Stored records
========

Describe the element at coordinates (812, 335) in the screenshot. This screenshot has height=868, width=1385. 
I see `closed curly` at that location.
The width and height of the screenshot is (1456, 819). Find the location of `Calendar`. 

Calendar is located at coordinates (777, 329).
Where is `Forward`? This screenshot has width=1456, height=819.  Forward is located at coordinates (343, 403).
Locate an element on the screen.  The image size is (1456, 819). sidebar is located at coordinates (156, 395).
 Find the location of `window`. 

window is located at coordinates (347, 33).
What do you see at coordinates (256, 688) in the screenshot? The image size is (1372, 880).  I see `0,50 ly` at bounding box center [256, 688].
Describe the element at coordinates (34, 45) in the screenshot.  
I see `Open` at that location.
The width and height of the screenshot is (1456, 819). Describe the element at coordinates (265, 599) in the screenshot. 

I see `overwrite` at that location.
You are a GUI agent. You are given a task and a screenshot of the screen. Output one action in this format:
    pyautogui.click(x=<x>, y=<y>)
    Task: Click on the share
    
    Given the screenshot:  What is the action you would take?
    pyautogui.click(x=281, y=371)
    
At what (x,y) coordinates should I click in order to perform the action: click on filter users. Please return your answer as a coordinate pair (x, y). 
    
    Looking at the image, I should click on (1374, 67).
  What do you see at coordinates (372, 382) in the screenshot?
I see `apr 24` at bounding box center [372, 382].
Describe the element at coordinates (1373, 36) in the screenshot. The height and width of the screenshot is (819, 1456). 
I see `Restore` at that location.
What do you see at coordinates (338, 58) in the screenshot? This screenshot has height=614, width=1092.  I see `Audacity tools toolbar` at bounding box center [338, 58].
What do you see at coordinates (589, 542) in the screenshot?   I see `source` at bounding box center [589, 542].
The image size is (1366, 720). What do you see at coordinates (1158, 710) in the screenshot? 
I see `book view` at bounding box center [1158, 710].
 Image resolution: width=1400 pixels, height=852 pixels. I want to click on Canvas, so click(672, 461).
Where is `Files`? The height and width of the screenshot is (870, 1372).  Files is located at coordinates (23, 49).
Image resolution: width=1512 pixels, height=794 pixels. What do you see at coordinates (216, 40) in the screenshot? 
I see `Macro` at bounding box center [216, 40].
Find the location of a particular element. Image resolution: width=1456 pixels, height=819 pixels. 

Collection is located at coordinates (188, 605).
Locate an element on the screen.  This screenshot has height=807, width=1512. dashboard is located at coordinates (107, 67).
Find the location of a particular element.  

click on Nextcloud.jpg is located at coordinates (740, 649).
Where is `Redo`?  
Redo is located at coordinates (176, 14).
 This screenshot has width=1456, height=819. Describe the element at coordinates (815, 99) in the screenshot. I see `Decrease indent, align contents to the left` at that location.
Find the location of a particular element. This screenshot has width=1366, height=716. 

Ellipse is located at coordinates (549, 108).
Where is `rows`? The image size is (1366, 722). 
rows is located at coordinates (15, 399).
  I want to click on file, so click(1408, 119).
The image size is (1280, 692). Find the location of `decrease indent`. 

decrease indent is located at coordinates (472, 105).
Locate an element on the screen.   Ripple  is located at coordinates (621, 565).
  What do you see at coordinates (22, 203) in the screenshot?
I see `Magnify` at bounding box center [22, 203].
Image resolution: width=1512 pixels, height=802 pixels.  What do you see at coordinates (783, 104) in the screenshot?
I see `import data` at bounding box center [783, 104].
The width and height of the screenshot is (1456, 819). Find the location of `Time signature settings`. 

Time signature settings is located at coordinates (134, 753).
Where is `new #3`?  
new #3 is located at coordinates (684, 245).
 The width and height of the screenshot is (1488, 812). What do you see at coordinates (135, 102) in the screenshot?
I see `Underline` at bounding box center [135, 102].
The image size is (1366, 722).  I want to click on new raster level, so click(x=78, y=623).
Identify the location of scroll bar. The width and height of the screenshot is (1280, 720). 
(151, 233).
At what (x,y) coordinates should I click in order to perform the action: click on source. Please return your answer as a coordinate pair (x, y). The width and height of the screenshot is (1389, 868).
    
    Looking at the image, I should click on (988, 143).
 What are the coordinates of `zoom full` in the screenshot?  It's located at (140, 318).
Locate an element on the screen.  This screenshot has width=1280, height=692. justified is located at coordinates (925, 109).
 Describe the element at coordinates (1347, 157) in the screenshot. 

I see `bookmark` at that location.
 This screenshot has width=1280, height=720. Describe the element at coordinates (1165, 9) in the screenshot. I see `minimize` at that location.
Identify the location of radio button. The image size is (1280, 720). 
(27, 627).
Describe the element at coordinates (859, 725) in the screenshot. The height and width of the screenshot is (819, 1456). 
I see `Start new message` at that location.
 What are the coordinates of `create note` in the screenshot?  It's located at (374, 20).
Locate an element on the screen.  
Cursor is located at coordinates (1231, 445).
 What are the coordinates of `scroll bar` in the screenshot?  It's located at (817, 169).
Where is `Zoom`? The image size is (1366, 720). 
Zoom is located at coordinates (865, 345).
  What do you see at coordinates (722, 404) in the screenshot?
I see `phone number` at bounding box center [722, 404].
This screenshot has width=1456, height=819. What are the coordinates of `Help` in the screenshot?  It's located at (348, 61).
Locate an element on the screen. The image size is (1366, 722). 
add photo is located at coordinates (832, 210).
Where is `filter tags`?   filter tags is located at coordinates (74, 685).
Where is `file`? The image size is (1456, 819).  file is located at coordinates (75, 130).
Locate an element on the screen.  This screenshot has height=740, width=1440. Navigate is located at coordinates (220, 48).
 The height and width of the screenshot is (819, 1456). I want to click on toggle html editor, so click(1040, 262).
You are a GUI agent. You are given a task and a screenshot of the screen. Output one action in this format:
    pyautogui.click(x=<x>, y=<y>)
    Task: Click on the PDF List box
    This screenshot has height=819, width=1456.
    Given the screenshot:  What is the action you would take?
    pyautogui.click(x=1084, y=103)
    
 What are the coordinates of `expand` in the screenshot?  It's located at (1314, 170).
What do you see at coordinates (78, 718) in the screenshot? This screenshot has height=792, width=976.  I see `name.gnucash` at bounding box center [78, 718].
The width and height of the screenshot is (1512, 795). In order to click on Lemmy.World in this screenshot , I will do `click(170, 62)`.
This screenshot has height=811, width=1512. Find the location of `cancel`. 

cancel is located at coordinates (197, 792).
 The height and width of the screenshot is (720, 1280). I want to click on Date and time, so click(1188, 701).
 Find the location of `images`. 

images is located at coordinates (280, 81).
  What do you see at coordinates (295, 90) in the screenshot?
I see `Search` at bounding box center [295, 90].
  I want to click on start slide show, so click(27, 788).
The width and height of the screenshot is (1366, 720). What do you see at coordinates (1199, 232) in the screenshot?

========

JOB
Write out the lines of the stored records above word for word, from the line with "What do you see at coordinates (372, 382)" to the line with "I want to click on file, so", including both of those lines.

RESULT BELOW
  What do you see at coordinates (372, 382) in the screenshot?
I see `apr 24` at bounding box center [372, 382].
Describe the element at coordinates (1373, 36) in the screenshot. The height and width of the screenshot is (819, 1456). 
I see `Restore` at that location.
What do you see at coordinates (338, 58) in the screenshot? This screenshot has height=614, width=1092.  I see `Audacity tools toolbar` at bounding box center [338, 58].
What do you see at coordinates (589, 542) in the screenshot?   I see `source` at bounding box center [589, 542].
The image size is (1366, 720). What do you see at coordinates (1158, 710) in the screenshot? 
I see `book view` at bounding box center [1158, 710].
 Image resolution: width=1400 pixels, height=852 pixels. I want to click on Canvas, so click(672, 461).
Where is `Files`? The height and width of the screenshot is (870, 1372).  Files is located at coordinates (23, 49).
Image resolution: width=1512 pixels, height=794 pixels. What do you see at coordinates (216, 40) in the screenshot? 
I see `Macro` at bounding box center [216, 40].
Find the location of a particular element. Image resolution: width=1456 pixels, height=819 pixels. 

Collection is located at coordinates (188, 605).
Locate an element on the screen.  This screenshot has height=807, width=1512. dashboard is located at coordinates (107, 67).
Find the location of a particular element.  

click on Nextcloud.jpg is located at coordinates (740, 649).
Where is `Redo`?  
Redo is located at coordinates (176, 14).
 This screenshot has width=1456, height=819. Describe the element at coordinates (815, 99) in the screenshot. I see `Decrease indent, align contents to the left` at that location.
Find the location of a particular element. This screenshot has width=1366, height=716. 

Ellipse is located at coordinates (549, 108).
Where is `rows`? The image size is (1366, 722). 
rows is located at coordinates (15, 399).
  I want to click on file, so click(1408, 119).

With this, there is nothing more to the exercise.